* YOUR GOAL:
Rewrite each of the rows below with every occurrence of "Screen dimensions" changed to "Display size" and all other text kept unchanged. Omit the pictures from your answer.
* start *
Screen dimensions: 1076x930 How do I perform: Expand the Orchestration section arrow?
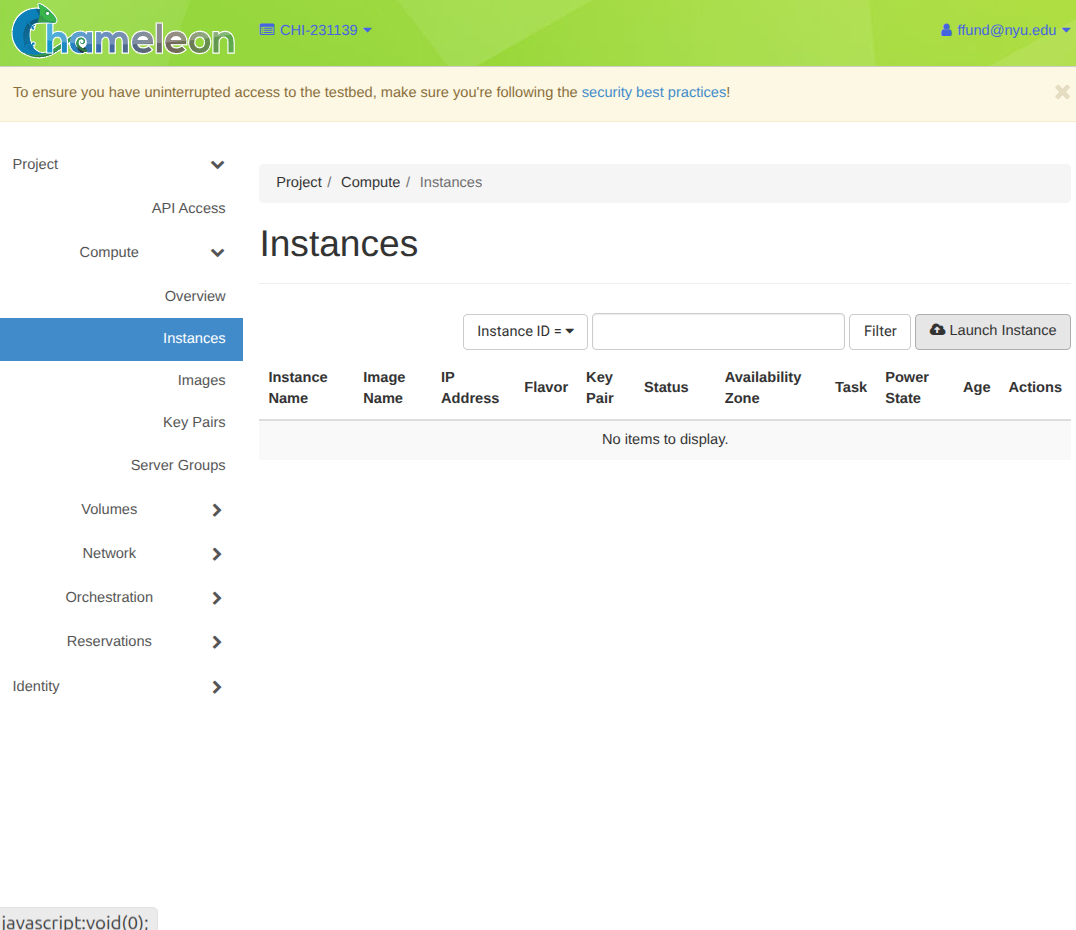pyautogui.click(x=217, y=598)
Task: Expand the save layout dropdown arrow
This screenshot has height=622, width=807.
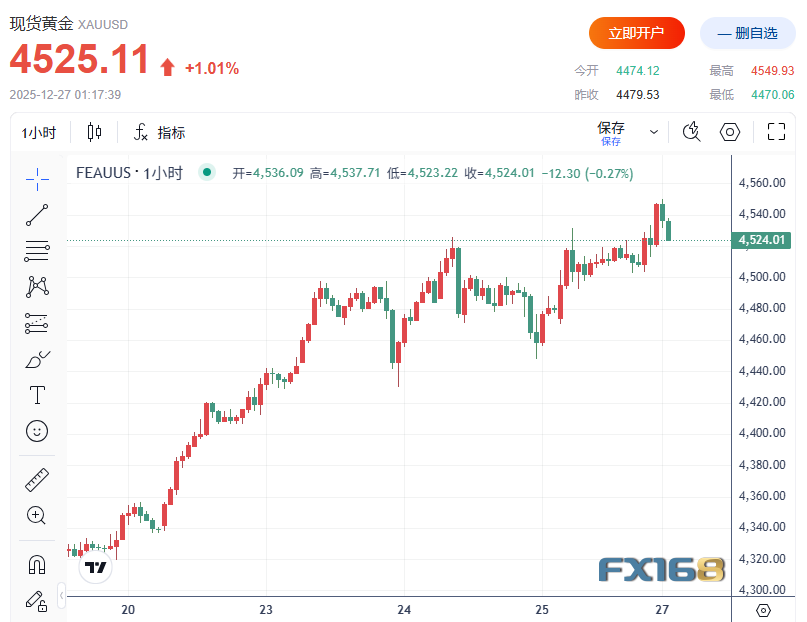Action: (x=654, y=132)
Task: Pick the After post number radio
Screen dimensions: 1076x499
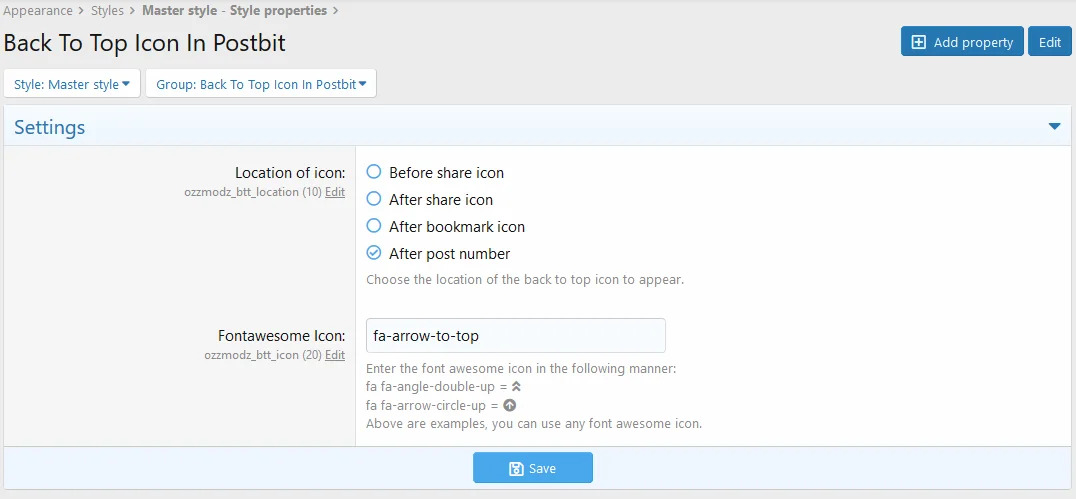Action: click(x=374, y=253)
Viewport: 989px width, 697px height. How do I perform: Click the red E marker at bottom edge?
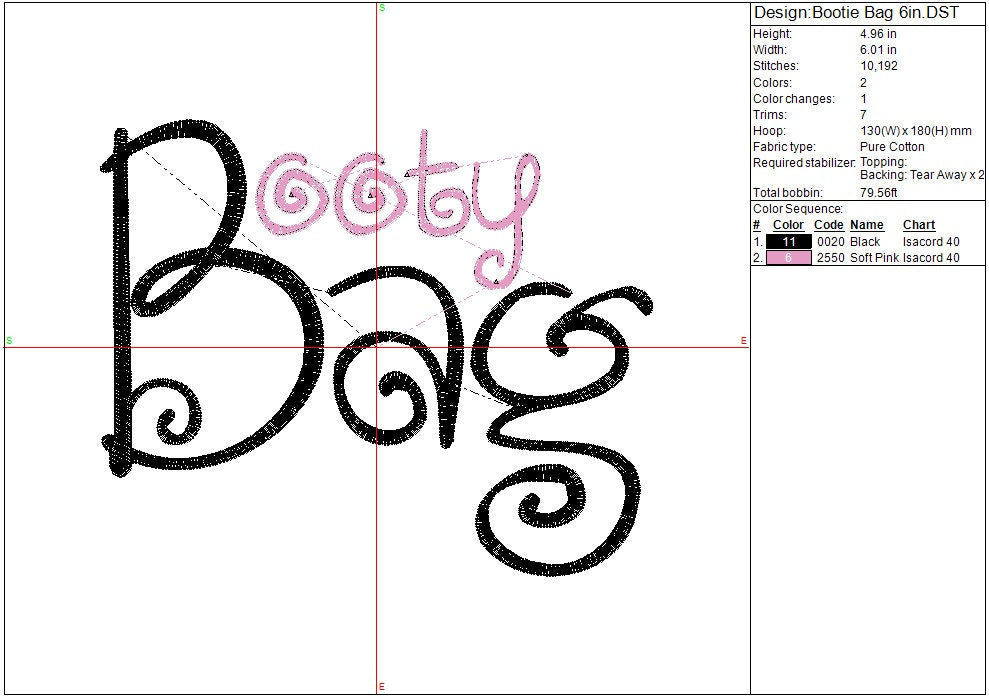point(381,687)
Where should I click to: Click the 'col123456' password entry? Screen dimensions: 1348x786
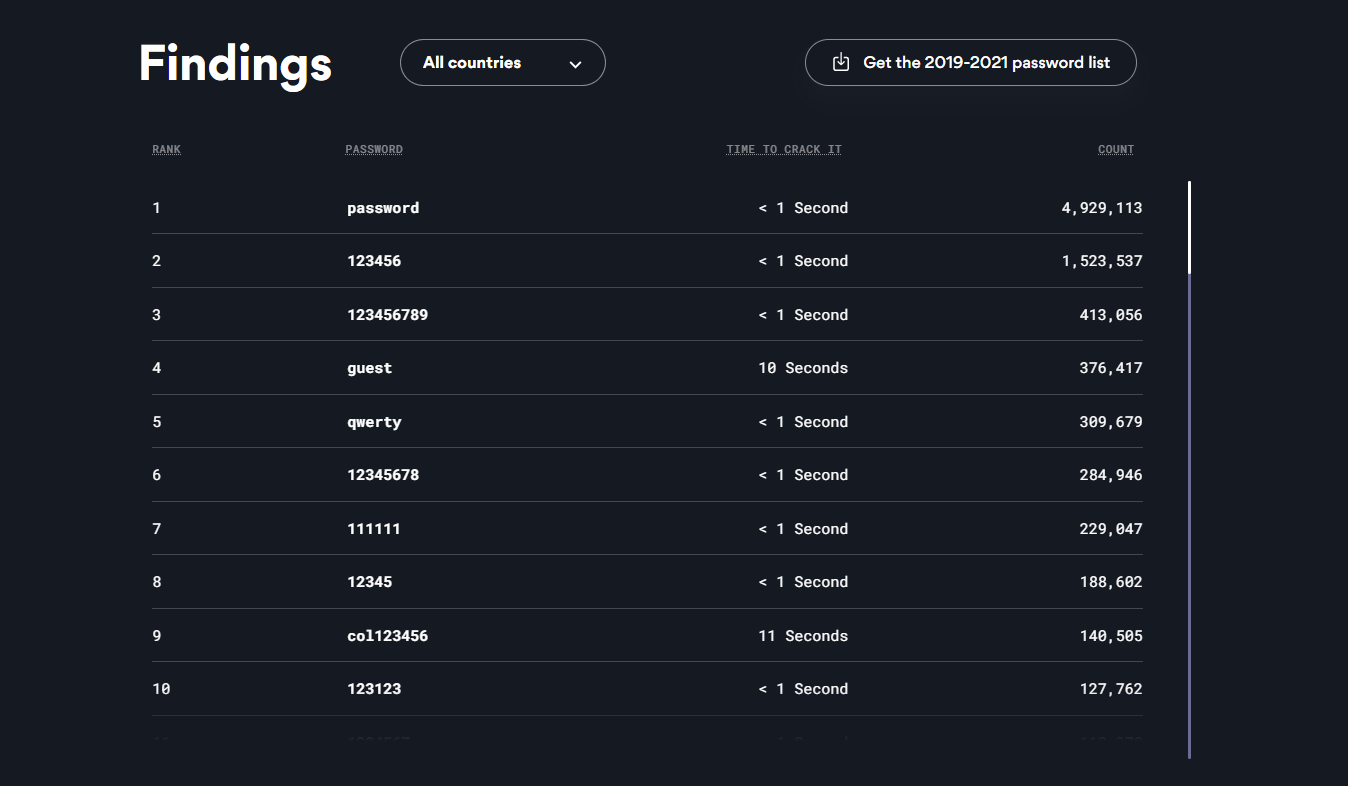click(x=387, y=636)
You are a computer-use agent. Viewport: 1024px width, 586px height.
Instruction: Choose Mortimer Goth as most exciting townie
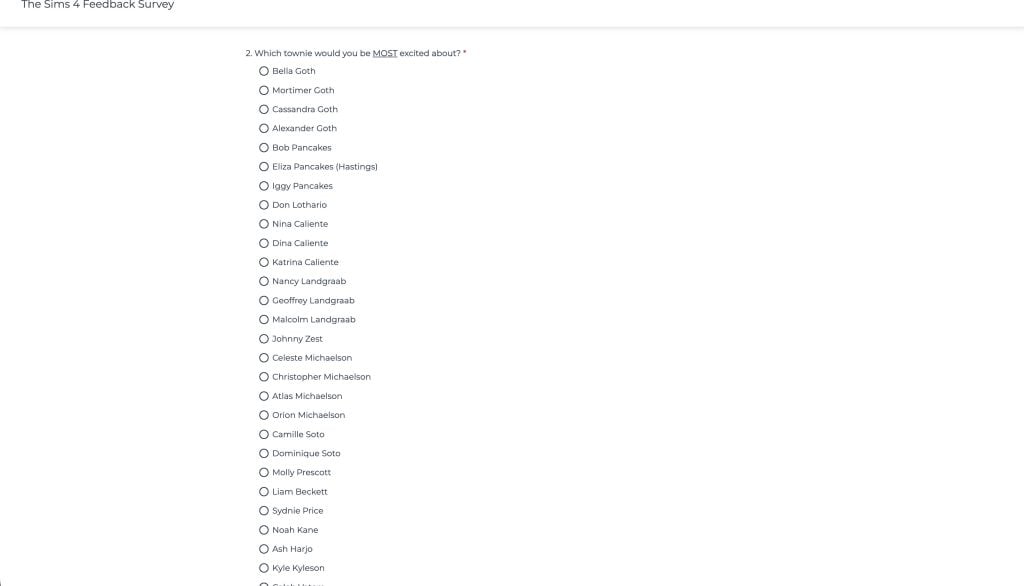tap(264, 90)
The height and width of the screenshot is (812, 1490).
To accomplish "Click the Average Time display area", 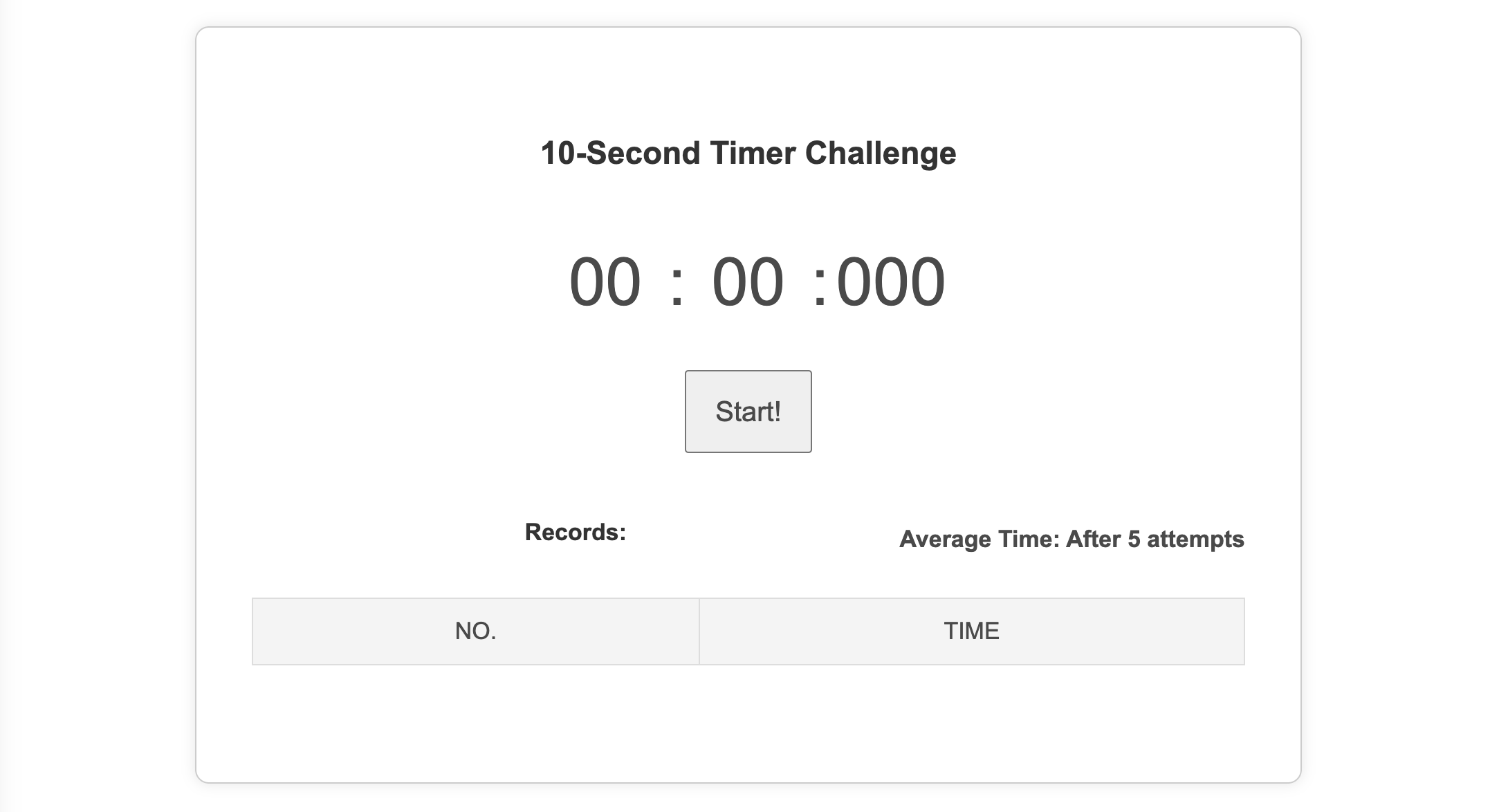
* end *
* ANSWER FOR THIS EXERCISE:
Display size: 1076x930 How do I perform: Expand the Orchestration section arrow?
pyautogui.click(x=217, y=598)
Task: Expand the save layout dropdown arrow
This screenshot has height=622, width=807.
Action: (x=654, y=132)
Task: Pick the After post number radio
Display size: 1076x499
Action: click(x=374, y=253)
Viewport: 989px width, 697px height. How do I perform: Click the red E marker at bottom edge?
point(381,687)
Where should I click to: Click the 'col123456' password entry? Display size: 1348x786
click(x=387, y=636)
You are a computer-use agent. Viewport: 1024px width, 586px height.
Instruction: Choose Mortimer Goth as most exciting townie
tap(264, 90)
The height and width of the screenshot is (812, 1490).
To accomplish "Click the Average Time display area", 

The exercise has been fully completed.